Your objective
Replace "Screen dimensions" with "Screen size" throughout the part that opens with the line containing "Task: Open the Column" and closes with the line containing "Looking at the screenshot, I should point(14,15).", and write out those lines again with nothing else altered.

Saved data entries:
***
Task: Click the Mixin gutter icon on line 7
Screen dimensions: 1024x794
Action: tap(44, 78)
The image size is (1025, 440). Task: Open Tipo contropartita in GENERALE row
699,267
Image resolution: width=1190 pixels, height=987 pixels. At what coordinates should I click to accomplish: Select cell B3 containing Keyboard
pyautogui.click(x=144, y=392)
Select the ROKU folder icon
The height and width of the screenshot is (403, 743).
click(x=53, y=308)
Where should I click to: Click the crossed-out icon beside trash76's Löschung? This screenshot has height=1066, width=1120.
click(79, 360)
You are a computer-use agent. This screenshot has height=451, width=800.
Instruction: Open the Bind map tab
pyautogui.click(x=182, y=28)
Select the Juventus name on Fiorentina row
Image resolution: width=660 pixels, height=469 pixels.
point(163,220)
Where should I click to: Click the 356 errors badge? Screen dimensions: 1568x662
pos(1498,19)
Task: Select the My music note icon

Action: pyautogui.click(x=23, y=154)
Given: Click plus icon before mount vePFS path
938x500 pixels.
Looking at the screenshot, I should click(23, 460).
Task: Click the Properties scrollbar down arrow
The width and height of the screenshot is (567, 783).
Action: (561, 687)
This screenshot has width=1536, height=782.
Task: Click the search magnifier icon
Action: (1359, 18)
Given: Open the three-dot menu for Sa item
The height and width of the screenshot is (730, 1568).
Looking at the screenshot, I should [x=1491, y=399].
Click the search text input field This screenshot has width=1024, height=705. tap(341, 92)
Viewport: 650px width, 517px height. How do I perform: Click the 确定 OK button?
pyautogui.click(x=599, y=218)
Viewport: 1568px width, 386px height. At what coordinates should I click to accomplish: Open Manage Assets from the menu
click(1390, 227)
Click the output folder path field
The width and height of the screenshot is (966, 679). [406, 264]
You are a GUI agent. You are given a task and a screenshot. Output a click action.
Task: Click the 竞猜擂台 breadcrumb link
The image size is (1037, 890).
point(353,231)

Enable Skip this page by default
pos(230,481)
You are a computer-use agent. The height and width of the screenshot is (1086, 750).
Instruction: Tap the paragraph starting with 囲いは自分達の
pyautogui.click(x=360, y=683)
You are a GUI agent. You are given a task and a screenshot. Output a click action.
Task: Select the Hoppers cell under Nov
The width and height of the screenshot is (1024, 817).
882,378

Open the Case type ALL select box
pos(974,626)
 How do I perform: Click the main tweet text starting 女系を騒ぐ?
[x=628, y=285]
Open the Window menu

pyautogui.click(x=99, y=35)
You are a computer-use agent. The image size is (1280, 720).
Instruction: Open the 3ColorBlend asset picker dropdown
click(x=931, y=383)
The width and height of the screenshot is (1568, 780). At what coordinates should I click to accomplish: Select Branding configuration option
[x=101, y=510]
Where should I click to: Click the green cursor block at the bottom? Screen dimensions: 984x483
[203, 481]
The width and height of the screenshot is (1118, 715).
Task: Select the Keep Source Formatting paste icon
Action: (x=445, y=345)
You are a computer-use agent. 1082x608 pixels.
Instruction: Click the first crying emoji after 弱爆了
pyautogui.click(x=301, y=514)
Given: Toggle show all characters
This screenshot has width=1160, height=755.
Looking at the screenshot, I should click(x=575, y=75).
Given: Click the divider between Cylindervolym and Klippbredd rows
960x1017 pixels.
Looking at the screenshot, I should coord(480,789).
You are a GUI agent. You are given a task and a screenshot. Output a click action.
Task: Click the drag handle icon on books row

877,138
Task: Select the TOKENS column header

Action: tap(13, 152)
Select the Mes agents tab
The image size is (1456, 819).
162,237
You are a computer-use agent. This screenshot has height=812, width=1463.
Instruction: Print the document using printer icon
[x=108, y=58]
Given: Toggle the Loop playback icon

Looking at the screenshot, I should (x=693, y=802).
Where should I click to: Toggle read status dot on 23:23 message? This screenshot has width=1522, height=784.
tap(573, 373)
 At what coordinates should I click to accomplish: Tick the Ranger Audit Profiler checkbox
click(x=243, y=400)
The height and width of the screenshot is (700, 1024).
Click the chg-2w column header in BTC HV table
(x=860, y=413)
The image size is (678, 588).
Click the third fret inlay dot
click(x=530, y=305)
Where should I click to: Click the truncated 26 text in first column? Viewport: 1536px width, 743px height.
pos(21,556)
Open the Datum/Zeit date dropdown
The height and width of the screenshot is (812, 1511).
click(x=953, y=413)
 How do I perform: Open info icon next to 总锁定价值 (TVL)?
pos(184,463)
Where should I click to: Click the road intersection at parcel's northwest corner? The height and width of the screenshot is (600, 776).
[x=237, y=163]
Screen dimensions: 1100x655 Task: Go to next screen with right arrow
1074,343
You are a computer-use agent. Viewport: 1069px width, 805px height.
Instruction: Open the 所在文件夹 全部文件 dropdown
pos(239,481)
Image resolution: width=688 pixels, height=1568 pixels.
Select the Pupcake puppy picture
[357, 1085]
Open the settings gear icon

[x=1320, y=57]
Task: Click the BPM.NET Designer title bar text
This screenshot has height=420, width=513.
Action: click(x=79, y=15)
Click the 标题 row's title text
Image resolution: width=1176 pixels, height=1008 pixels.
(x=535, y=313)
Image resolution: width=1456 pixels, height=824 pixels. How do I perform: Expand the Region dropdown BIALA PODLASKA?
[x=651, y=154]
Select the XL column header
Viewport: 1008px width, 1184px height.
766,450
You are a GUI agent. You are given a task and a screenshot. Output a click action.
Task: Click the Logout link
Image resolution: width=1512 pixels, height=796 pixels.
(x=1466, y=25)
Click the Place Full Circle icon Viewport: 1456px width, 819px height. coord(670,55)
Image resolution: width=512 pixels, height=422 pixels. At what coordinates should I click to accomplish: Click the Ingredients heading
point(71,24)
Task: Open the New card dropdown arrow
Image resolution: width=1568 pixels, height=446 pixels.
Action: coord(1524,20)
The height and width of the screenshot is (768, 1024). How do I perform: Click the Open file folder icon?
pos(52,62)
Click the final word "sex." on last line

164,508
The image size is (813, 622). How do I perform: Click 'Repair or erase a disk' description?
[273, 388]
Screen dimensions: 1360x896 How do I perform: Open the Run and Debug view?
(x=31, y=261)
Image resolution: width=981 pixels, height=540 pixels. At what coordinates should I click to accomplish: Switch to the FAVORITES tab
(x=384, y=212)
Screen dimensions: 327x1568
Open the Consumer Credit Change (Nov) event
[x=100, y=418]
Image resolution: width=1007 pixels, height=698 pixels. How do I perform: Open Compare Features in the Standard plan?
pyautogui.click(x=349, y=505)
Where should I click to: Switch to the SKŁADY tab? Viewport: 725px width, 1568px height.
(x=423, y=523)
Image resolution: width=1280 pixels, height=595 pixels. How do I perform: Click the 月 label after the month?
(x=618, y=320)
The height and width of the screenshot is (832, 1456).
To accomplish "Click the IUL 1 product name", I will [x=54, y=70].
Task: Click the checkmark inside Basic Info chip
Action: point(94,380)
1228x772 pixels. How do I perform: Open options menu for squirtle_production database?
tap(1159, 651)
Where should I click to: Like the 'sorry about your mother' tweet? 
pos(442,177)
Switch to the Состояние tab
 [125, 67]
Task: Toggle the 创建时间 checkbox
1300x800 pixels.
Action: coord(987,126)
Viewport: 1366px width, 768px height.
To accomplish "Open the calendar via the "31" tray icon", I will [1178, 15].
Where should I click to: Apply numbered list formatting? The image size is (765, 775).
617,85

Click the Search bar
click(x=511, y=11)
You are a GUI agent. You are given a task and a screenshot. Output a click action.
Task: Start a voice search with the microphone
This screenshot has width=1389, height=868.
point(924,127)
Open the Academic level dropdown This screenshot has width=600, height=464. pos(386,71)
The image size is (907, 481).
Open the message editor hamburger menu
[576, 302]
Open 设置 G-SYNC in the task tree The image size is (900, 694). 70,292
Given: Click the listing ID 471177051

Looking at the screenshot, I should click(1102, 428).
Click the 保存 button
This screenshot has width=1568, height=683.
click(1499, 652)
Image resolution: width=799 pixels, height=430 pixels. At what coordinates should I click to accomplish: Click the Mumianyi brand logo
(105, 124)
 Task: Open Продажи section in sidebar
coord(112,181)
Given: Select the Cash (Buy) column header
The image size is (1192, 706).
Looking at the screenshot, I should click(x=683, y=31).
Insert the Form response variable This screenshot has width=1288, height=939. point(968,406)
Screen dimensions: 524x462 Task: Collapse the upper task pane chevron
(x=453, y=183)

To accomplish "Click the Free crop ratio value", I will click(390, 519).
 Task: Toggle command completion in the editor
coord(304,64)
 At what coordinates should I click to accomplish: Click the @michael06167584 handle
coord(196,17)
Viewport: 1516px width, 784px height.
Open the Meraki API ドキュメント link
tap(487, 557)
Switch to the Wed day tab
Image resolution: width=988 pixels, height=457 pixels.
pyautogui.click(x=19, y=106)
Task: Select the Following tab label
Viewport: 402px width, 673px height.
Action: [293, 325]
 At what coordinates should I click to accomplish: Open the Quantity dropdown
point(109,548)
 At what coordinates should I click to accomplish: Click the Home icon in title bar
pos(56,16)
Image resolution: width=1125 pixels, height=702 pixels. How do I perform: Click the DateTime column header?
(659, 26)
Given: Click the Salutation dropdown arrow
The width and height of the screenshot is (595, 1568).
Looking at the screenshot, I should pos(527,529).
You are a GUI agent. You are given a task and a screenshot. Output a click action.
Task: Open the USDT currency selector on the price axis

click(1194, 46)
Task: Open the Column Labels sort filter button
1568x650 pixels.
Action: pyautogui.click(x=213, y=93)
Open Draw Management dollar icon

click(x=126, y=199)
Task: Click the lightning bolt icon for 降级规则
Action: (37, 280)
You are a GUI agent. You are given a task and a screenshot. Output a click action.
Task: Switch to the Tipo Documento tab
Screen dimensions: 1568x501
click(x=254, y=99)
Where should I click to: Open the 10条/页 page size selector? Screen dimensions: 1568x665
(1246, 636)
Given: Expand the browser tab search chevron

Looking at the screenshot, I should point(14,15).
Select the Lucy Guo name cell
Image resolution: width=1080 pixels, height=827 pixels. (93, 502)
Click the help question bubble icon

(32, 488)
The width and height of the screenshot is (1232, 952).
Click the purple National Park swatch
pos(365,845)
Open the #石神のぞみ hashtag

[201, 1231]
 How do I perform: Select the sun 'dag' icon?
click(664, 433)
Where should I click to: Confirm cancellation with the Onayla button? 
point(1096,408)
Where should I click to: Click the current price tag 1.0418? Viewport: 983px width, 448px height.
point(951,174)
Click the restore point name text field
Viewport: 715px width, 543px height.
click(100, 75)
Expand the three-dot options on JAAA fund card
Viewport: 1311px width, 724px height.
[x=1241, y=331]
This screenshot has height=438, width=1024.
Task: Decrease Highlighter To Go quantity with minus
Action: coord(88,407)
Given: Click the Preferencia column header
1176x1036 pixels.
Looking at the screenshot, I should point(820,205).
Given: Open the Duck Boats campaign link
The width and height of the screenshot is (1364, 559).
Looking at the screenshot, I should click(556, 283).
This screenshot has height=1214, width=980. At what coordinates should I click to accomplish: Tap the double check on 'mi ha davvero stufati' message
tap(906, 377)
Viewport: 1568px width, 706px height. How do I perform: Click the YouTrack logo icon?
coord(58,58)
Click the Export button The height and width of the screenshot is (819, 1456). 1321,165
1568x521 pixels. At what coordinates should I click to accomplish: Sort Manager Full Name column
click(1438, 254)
***
Task result
Task: Open the Column Labels sort filter button
1568x650 pixels.
Action: pyautogui.click(x=213, y=93)
Open Draw Management dollar icon

click(x=126, y=199)
Task: Click the lightning bolt icon for 降级规则
Action: (37, 280)
You are a GUI agent. You are given a task and a screenshot. Output a click action.
Task: Switch to the Tipo Documento tab
Screen size: 1568x501
click(x=254, y=99)
Where should I click to: Open the 10条/页 page size selector? Screen size: 1568x665
(1246, 636)
Given: Expand the browser tab search chevron

Looking at the screenshot, I should point(14,15).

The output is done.